▸ Work required: Print the following lines word for word, with nothing changed.

▸ Task data:
+ + + +
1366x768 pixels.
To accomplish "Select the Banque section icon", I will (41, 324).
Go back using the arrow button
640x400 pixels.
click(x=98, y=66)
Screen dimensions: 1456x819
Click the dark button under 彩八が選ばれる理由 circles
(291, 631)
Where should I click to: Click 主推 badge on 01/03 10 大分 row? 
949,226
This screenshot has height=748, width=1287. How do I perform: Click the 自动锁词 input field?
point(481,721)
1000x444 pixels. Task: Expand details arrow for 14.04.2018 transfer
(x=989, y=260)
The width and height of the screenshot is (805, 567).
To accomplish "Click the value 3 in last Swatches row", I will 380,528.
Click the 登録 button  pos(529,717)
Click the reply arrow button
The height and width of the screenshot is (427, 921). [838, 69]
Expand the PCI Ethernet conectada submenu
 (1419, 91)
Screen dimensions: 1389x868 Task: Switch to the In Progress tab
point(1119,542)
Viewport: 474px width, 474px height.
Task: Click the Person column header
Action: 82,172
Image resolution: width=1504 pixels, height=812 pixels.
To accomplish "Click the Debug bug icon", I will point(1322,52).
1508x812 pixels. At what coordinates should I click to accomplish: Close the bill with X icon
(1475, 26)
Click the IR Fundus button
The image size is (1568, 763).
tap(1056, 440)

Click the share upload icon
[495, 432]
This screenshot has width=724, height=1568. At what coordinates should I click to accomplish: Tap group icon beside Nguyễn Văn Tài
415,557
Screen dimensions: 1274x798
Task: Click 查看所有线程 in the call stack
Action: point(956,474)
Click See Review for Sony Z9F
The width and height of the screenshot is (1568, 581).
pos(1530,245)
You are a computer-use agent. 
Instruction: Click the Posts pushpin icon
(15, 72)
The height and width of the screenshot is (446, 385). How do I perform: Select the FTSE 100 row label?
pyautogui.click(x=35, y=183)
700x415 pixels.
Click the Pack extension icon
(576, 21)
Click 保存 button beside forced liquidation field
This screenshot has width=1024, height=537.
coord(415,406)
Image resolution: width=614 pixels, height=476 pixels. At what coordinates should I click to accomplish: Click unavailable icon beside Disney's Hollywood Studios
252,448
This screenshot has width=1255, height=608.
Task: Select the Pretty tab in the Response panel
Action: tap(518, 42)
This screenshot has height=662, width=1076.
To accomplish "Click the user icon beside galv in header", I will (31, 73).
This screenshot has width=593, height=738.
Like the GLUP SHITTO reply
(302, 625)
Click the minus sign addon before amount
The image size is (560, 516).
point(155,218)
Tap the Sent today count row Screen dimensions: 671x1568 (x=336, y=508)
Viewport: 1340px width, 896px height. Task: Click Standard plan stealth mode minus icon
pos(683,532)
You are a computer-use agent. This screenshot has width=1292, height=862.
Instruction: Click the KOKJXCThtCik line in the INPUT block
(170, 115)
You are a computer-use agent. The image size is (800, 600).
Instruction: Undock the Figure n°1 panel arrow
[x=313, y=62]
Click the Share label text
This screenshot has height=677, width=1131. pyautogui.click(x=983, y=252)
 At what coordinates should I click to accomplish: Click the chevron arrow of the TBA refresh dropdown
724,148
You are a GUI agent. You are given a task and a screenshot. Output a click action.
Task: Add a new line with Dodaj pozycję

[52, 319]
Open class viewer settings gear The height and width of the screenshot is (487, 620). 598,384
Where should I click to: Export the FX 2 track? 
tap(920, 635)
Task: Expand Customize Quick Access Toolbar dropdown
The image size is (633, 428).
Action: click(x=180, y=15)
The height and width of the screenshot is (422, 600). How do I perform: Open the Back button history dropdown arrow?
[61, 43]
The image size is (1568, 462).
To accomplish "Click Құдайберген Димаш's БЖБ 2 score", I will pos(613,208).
+ + + +
▸ Result of the exercise:
1366x768 pixels.
To accomplish "Select the Banque section icon", I will (41, 324).
Go back using the arrow button
640x400 pixels.
click(x=98, y=66)
Screen dimensions: 1456x819
Click the dark button under 彩八が選ばれる理由 circles
(291, 631)
Where should I click to: Click 主推 badge on 01/03 10 大分 row? 
949,226
This screenshot has height=748, width=1287. How do I perform: Click the 自动锁词 input field?
point(481,721)
1000x444 pixels. Task: Expand details arrow for 14.04.2018 transfer
(x=989, y=260)
The width and height of the screenshot is (805, 567).
To accomplish "Click the value 3 in last Swatches row", I will 380,528.
Click the 登録 button  pos(529,717)
Click the reply arrow button
The height and width of the screenshot is (427, 921). [838, 69]
Expand the PCI Ethernet conectada submenu
 (1419, 91)
Screen dimensions: 1389x868 Task: Switch to the In Progress tab
point(1119,542)
Viewport: 474px width, 474px height.
Task: Click the Person column header
Action: 82,172
Image resolution: width=1504 pixels, height=812 pixels.
To accomplish "Click the Debug bug icon", I will point(1322,52).
1508x812 pixels. At what coordinates should I click to accomplish: Close the bill with X icon
(1475, 26)
Click the IR Fundus button
The image size is (1568, 763).
tap(1056, 440)

Click the share upload icon
[495, 432]
This screenshot has width=724, height=1568. At what coordinates should I click to accomplish: Tap group icon beside Nguyễn Văn Tài
415,557
Screen dimensions: 1274x798
Task: Click 查看所有线程 in the call stack
Action: point(956,474)
Click See Review for Sony Z9F
The width and height of the screenshot is (1568, 581).
pos(1530,245)
You are a computer-use agent. 
Instruction: Click the Posts pushpin icon
(15, 72)
The height and width of the screenshot is (446, 385). How do I perform: Select the FTSE 100 row label?
pyautogui.click(x=35, y=183)
700x415 pixels.
Click the Pack extension icon
(576, 21)
Click 保存 button beside forced liquidation field
This screenshot has width=1024, height=537.
coord(415,406)
Image resolution: width=614 pixels, height=476 pixels. At what coordinates should I click to accomplish: Click unavailable icon beside Disney's Hollywood Studios
252,448
This screenshot has width=1255, height=608.
Task: Select the Pretty tab in the Response panel
Action: tap(518, 42)
This screenshot has height=662, width=1076.
To accomplish "Click the user icon beside galv in header", I will (31, 73).
This screenshot has width=593, height=738.
Like the GLUP SHITTO reply
(302, 625)
Click the minus sign addon before amount
The image size is (560, 516).
point(155,218)
Tap the Sent today count row Screen dimensions: 671x1568 (x=336, y=508)
Viewport: 1340px width, 896px height. Task: Click Standard plan stealth mode minus icon
pos(683,532)
You are a computer-use agent. This screenshot has width=1292, height=862.
Instruction: Click the KOKJXCThtCik line in the INPUT block
(170, 115)
You are a computer-use agent. The image size is (800, 600).
Instruction: Undock the Figure n°1 panel arrow
[x=313, y=62]
Click the Share label text
This screenshot has height=677, width=1131. pyautogui.click(x=983, y=252)
 At what coordinates should I click to accomplish: Click the chevron arrow of the TBA refresh dropdown
724,148
You are a GUI agent. You are given a task and a screenshot. Output a click action.
Task: Add a new line with Dodaj pozycję

[52, 319]
Open class viewer settings gear The height and width of the screenshot is (487, 620). 598,384
Where should I click to: Export the FX 2 track? 
tap(920, 635)
Task: Expand Customize Quick Access Toolbar dropdown
The image size is (633, 428).
Action: click(x=180, y=15)
The height and width of the screenshot is (422, 600). How do I perform: Open the Back button history dropdown arrow?
[61, 43]
The image size is (1568, 462).
To accomplish "Click Құдайберген Димаш's БЖБ 2 score", I will pos(613,208).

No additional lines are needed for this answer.